We analyzed all available data on spin‐flipping stored beams of protons, deuterons and electrons. We first calculated the rf‐induced spin resonance strength ratio εFS/*εBdl; the εFS was obtained by fitting the measured polarization data to the modified Froissart‐Stora equation, while *εBdl was calculated using the ∫Bdl of the rf dipole or rf solenoid. We found that εFS/*εBdl was often 7 times lower than predicted for deuterons, and 12 to 170 times higher than predicted for protons. We studied these discrepancies with vertically polarized beams of 2.1 GeV/c protons and 1.85 GeV/c deuterons stored in the COSY ring in Jülich, Germany. These studies involved flipping their polarization direction, by sweeping the frequency of a water‐cooled ferrite rf dipole, of typically ∫Bdlrms = 0.60 ± 0.3 T⋅mm, through an rf‐induced spin resonance.

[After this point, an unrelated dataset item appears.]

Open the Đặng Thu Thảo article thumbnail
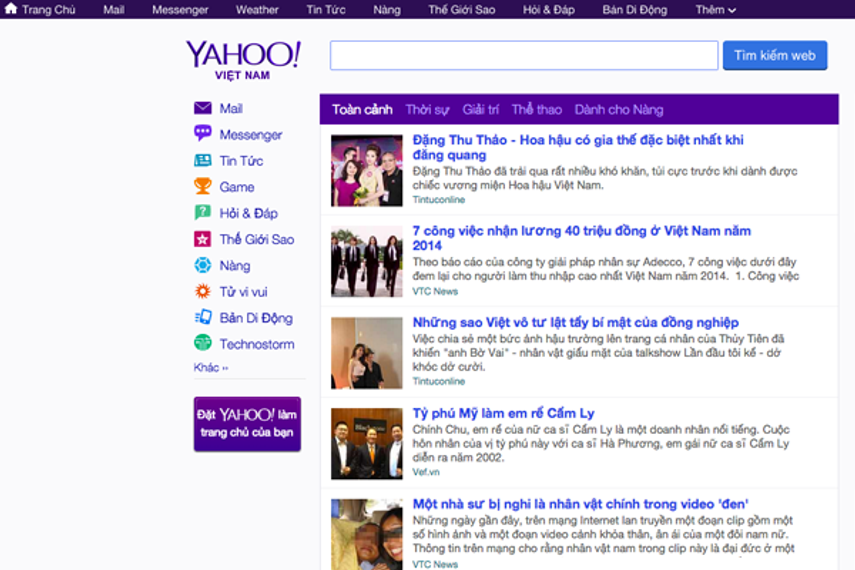 [x=366, y=170]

We studied the dependence of εFS/*Bdl on the beam size, the momentum spread and the distance from the nearest 1st‐order intrinsic spin resonance for both protons and deuterons, and on the frequency sweep range Δf for deuterons. We observed no measurable dependence of εFS/*Bdl on the beam’s size or momentum spread for either protons or deuterons. When we varied the vertical betatron tune νy near a 1st‐order intrinsic spin resonance, we observed a strong enhancement of εFS/*εBdl with a hyperbolic dependence on the distance from the 1st‐order intrinsic spin resonance for both protons and deuterons. This explained much of the proton discrepancy, but did not explain the deuteron’s very small εFS/*εBdl. All early deuteron data had small Δf values of 100–200 Hz; however, when Δf was increased from 100 to 3000 Hz, in four steps, there was no dependence of εFS/*εBdl on Δf Thus, this anomalously small εFS/*εBdl ratio may be due to some unexpected behavior of relativistic spin‐1 deuterons in an rf dipole.